A new study of muscle strength in men from the US and Canada has found that muscle drawing strength is stronger in gay than straight men.
The findings are published in the American Journal of Physiology-Regulatory, Integrative and Comparative Physiology.
The study looked at the muscles of more than 2,000 men from around the US, Canada and the UK.
It found that gay men had more lean muscle mass than straight and bisexual men.
Gay men also had stronger biceps, triceps, hip extensors, glutes and hip extensor muscles.
The muscles of straight men had less strength than gay men’s muscle drawing.
The research also showed that the strength of gay muscle drew was lower than that of straight muscle, although the difference was not statistically significant.
But it is not clear whether this is because gay men tend to draw muscles from more muscles than straight or bisexual men, because the data were collected in the 1970s.
“There’s an idea that the gay muscle draws have the same amount of muscle mass as the straight muscles, but the data shows that there are differences,” said Professor Paul Larkin, a biomechanical researcher at the University of Edinburgh.
“You need to look at a range of data, but there is evidence that there is a greater muscle draw in the gay than in the straight muscle.”
The study used an anthropometric scale to measure muscle strength and muscle drawing, which was used to determine muscle mass.
The results are consistent with previous studies showing that gay muscle draw strength is higher than that in straight and bi men, Dr Larkin said.
“In terms of a relationship with sexual orientation, there’s a little bit of evidence that this might be due to muscle draws being more intense in the presence of a partner.”
The strength of the gay and straight muscle draws are also similar, with the strength in the heterosexual male muscles being stronger than that found in gay muscle.
The researchers also found that the straight and gay muscle pulls were not different, which suggests they were similar to a strength measure known as the ‘muscle loading test’, which measures the strength a muscle can produce when a load is placed on it.
“This study really suggests that this is a function of muscle draw, and not of muscle performance,” Dr Larkins said.
It was also interesting that the muscle drawing was stronger in the right arm.
“One of the things that’s surprising is that there’s more of an increase in muscle strength when there’s an increase of muscle activation,” Dr Gentry said.
Professor Larkin and his colleagues have not yet compared the strength and size of gay and bisexual muscle draw with that of other muscle groups in men.
“We think that gay male muscles may have a more pronounced response to the loads that are placed on them than straight muscle,” Dr Sacks said.
The finding could be a useful tool for measuring the strength gains of a gay male muscle, as a gay man might be more likely to choose a more aggressive exercise programme.
Professor Gentry has already conducted a study that looked at muscle strength gains for men with gay sexual orientation and found that while gay men did not gain strength as much as straight men’s or bisexual women’s, they did gain more muscle mass in comparison to the straight men and bisexual women.
Professor Paul Sacks from the University College London said that gay muscles were more powerful than those of straight and the bi men in the same study.

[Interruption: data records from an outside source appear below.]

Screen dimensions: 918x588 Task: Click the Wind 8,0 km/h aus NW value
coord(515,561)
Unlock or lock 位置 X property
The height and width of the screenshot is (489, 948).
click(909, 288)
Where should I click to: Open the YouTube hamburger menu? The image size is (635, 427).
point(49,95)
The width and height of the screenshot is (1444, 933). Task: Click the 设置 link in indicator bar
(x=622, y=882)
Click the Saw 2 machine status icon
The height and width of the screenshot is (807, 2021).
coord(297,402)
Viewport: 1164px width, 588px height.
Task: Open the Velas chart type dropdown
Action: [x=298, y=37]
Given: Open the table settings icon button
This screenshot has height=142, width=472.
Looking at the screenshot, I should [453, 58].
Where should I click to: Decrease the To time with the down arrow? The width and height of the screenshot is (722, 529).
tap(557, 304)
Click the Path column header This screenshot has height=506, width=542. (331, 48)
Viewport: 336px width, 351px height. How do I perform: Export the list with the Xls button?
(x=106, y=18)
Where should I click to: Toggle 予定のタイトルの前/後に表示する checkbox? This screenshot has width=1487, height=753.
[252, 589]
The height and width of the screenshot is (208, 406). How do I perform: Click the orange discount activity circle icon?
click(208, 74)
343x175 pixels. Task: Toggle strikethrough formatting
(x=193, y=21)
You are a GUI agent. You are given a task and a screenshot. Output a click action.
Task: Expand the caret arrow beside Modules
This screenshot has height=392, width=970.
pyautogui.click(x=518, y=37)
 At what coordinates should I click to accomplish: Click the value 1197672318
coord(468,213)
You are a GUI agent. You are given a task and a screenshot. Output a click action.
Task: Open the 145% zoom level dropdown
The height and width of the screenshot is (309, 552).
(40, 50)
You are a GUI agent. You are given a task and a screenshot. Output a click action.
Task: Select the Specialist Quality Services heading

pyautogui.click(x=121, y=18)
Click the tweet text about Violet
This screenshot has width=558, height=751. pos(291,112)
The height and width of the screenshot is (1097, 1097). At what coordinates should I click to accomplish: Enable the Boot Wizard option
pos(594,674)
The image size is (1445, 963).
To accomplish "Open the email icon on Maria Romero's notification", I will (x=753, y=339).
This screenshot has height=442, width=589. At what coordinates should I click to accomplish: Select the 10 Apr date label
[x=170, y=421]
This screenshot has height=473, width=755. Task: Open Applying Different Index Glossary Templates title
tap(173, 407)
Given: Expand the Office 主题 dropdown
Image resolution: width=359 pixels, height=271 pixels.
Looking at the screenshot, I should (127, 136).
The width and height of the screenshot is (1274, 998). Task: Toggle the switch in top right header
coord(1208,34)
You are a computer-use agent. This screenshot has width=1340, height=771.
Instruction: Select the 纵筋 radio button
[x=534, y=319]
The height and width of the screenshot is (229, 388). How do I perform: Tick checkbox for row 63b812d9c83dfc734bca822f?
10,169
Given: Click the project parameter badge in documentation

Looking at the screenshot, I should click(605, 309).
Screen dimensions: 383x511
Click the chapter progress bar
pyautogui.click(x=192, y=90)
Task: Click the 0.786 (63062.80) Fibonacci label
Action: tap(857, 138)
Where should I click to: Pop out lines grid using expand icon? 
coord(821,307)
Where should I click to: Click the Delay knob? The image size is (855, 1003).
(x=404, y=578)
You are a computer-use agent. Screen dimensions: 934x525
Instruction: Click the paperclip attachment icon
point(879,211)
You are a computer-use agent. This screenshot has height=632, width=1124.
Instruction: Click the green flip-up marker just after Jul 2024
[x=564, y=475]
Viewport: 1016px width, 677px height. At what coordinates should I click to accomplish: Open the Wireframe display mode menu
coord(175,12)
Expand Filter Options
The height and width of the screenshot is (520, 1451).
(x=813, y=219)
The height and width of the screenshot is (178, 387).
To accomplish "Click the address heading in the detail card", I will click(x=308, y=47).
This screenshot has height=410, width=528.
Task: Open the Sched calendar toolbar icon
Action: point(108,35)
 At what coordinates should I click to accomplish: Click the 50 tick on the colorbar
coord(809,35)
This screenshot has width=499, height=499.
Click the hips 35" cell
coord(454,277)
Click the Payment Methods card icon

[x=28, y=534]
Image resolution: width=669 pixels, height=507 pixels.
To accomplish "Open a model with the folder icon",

“These findings could be used to provide better recommendations for the use of strength training programs for gay and lesbian men,” he said.
There is also evidence that gay and bi women’s muscle strength may be stronger than straight women’s and men’s.
Professor Sacks and his team conducted a similar study in a group of men and women with gay and heterosexual sexual orientation.
“It was pretty clear that the results of the study are a lot more consistent with the data from other studies,” Professor Sack said.
This research is the latest to suggest gay and trans men’s muscles have greater muscle strength than straight male and bisexual man muscles.